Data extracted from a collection

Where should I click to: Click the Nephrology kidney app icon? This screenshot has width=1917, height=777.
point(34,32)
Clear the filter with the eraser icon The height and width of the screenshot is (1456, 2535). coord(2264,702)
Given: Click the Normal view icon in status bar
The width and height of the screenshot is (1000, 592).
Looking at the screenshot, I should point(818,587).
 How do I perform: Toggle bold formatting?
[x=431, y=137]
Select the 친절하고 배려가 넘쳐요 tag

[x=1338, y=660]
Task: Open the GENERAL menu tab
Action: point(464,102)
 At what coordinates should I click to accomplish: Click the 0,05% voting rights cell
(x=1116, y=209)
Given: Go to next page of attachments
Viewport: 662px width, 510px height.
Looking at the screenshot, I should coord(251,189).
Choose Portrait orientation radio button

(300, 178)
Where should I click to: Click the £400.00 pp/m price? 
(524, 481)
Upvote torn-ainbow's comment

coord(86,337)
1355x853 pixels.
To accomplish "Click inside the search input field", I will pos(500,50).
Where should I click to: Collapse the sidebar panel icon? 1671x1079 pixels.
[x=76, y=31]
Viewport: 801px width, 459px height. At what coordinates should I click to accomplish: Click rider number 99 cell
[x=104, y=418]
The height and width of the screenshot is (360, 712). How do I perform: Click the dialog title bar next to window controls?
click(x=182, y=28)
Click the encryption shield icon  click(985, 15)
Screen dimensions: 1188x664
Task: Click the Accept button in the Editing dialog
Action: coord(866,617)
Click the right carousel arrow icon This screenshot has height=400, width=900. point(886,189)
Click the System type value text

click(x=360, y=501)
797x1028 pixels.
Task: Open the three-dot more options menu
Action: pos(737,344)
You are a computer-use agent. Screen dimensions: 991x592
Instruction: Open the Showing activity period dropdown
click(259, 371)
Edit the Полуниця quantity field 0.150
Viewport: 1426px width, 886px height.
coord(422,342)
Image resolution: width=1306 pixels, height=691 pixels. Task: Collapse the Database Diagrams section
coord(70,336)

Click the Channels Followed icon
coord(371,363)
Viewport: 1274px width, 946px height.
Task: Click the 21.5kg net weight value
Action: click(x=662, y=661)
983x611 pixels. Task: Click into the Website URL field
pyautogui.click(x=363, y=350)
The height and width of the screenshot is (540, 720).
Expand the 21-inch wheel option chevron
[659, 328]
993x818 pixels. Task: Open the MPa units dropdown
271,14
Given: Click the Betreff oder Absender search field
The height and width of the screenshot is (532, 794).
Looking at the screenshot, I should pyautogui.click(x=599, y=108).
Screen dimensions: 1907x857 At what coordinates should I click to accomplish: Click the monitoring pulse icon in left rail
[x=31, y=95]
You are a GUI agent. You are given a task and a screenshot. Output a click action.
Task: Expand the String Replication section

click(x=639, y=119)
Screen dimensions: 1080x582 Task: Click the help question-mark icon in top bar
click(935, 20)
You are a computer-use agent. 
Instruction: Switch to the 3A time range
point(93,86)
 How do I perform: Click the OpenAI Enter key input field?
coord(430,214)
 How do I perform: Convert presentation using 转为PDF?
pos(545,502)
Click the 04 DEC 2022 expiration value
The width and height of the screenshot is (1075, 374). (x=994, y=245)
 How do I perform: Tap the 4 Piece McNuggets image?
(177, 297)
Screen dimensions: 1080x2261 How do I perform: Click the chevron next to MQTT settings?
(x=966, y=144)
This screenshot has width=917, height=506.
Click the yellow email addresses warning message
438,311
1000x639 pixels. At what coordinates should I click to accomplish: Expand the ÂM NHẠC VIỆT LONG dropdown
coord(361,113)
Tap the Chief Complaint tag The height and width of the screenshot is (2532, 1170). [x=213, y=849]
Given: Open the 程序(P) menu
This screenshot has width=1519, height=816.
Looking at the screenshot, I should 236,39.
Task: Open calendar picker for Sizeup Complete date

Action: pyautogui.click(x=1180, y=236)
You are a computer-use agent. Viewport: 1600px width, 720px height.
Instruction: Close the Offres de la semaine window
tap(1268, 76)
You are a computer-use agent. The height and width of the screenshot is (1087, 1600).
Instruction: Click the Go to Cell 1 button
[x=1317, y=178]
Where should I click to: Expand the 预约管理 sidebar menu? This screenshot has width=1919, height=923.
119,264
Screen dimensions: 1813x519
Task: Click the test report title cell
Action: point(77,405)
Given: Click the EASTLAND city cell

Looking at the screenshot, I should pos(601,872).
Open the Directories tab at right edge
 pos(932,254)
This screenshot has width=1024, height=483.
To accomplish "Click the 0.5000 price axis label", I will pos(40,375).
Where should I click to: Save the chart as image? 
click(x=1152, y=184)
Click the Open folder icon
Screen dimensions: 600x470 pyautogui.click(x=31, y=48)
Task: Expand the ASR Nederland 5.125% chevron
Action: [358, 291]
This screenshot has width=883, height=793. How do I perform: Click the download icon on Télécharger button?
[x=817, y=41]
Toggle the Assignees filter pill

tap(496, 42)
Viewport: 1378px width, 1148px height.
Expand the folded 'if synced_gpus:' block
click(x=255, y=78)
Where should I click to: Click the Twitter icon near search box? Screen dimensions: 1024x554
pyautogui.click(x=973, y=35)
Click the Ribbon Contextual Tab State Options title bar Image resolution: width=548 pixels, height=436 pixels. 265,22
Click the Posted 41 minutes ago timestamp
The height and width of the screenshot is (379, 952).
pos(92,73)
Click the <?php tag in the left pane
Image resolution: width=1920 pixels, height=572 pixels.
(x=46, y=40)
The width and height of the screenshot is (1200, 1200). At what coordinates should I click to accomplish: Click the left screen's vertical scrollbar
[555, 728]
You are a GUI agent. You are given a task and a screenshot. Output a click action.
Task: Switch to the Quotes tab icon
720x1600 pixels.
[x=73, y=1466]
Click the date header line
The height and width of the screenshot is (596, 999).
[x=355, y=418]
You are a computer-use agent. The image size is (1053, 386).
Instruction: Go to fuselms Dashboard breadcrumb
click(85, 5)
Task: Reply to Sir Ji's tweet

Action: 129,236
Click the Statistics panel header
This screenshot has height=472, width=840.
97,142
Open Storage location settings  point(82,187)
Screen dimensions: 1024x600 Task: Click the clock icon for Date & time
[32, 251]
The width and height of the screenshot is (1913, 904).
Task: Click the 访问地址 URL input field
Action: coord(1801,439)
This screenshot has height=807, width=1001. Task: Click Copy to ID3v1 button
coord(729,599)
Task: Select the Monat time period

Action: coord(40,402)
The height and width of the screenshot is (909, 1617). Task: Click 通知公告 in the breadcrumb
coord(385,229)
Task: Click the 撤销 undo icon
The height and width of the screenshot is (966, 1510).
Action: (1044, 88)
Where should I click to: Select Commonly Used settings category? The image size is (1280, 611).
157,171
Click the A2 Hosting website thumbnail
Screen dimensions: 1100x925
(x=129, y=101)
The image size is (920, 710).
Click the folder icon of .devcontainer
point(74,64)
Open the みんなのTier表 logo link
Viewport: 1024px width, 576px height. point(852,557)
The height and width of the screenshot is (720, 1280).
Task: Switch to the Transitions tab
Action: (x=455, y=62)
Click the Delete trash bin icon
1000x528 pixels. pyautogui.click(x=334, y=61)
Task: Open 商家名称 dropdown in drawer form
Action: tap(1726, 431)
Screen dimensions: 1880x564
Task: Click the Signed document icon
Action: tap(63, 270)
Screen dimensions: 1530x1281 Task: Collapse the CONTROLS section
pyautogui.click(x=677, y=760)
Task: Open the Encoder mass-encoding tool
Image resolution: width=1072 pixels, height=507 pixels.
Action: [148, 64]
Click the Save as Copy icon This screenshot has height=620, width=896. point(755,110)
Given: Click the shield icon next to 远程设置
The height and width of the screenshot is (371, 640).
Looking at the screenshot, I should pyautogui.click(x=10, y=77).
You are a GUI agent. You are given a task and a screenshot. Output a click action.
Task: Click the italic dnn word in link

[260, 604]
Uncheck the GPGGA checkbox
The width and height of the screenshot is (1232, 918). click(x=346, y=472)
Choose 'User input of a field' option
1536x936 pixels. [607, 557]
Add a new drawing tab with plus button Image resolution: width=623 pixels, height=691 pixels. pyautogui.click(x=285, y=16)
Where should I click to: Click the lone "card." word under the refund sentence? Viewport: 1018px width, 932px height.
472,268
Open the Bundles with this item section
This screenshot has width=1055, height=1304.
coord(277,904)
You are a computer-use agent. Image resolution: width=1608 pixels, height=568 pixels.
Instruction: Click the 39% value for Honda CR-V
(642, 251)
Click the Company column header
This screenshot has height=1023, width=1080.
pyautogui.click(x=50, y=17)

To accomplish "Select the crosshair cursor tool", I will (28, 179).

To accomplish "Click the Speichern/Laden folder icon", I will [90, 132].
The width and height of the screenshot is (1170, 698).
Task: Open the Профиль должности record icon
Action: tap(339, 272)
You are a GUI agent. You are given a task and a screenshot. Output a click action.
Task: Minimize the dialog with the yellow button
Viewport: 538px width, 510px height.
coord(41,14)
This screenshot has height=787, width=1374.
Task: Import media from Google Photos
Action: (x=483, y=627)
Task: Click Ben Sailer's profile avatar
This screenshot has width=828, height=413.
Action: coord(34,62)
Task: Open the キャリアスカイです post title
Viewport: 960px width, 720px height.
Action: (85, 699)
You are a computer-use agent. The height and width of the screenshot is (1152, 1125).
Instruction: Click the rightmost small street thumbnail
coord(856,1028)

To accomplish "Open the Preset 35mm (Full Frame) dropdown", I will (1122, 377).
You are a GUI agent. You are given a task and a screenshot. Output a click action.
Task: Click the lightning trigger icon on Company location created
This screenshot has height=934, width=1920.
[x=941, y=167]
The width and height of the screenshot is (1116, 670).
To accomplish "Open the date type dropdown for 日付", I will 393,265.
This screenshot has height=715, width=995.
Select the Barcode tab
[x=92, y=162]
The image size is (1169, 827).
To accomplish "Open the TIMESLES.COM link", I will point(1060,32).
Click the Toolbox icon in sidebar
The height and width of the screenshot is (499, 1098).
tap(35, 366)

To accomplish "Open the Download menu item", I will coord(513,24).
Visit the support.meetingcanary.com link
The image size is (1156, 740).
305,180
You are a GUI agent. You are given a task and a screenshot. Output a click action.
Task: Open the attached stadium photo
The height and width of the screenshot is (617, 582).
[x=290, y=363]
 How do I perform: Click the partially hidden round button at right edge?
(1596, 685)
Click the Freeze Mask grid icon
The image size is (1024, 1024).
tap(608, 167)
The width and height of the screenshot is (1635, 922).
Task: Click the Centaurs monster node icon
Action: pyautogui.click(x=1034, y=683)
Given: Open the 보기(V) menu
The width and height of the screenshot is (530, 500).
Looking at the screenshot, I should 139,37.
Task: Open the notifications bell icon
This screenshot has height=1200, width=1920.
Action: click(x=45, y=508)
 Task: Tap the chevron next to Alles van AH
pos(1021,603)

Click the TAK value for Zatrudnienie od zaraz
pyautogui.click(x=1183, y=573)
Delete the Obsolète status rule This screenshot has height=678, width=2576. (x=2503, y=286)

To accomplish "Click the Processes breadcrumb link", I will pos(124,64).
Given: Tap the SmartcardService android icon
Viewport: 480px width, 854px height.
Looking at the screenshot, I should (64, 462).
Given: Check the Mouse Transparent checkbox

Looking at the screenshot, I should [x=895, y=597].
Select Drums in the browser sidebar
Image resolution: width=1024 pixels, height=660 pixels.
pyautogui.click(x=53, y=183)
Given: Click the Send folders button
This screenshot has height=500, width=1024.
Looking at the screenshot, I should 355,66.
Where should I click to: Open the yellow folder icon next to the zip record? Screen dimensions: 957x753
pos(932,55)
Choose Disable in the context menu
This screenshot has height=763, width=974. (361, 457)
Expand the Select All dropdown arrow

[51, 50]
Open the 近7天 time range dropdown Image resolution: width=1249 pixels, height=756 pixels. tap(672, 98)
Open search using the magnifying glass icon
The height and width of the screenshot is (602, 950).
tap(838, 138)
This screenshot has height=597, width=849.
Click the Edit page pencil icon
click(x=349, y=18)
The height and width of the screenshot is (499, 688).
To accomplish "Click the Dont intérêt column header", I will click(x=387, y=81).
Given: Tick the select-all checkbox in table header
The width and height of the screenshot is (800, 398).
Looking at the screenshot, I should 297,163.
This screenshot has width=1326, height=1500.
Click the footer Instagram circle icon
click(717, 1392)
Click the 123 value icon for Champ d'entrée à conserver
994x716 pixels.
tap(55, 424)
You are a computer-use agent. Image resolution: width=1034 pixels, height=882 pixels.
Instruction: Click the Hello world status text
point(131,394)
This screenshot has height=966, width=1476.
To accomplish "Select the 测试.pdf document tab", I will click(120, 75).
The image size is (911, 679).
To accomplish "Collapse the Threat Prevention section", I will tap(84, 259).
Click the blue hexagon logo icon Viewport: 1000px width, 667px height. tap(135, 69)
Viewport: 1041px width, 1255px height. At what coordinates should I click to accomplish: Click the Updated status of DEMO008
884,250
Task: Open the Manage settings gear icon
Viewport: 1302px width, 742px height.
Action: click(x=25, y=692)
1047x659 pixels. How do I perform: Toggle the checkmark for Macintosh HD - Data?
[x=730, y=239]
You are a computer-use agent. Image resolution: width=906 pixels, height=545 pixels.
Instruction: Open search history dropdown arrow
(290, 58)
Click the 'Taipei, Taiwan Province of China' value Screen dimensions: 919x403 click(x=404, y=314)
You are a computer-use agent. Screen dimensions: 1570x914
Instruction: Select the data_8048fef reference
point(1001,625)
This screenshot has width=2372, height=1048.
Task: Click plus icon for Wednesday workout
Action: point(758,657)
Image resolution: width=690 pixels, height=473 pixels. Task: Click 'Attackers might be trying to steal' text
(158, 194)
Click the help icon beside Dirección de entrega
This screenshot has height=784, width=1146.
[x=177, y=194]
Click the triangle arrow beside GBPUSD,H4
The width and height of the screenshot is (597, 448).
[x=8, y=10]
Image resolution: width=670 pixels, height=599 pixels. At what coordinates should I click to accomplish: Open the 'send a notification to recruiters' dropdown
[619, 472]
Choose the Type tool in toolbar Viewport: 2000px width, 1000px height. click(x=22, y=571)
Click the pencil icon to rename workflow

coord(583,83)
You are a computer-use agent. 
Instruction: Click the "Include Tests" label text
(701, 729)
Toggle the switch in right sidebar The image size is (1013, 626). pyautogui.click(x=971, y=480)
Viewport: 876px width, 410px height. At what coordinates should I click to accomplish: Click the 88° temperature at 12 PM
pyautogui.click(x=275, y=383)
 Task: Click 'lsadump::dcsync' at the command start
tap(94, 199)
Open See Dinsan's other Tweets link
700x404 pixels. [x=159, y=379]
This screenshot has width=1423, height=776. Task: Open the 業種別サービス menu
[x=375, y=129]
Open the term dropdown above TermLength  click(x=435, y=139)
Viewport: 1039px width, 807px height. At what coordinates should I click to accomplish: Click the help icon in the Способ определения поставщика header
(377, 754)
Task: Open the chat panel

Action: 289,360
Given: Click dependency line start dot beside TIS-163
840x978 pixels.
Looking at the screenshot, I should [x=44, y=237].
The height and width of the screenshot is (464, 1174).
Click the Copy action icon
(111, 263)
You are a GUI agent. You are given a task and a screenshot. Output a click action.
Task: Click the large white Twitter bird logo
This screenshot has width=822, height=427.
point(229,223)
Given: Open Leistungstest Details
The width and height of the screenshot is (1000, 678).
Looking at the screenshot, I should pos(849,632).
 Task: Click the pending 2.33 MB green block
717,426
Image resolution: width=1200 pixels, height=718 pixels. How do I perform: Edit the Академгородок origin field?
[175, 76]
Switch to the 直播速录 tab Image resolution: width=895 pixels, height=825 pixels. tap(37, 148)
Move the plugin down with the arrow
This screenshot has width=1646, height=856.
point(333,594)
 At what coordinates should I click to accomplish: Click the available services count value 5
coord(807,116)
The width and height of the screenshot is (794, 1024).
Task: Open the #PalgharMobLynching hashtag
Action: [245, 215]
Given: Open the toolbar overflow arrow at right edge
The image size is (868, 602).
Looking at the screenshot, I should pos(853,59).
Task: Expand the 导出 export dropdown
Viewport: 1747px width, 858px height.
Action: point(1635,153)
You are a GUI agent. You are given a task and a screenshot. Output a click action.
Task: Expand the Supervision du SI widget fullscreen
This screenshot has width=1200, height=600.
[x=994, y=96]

Task objective: Please transcribe the data exactly from its first line. End with the line that contains "Given: Click the Normal".

Exercise result:
Where should I click to: Click the Nephrology kidney app icon? This screenshot has width=1917, height=777.
point(34,32)
Clear the filter with the eraser icon The height and width of the screenshot is (1456, 2535). coord(2264,702)
Given: Click the Normal view icon in status bar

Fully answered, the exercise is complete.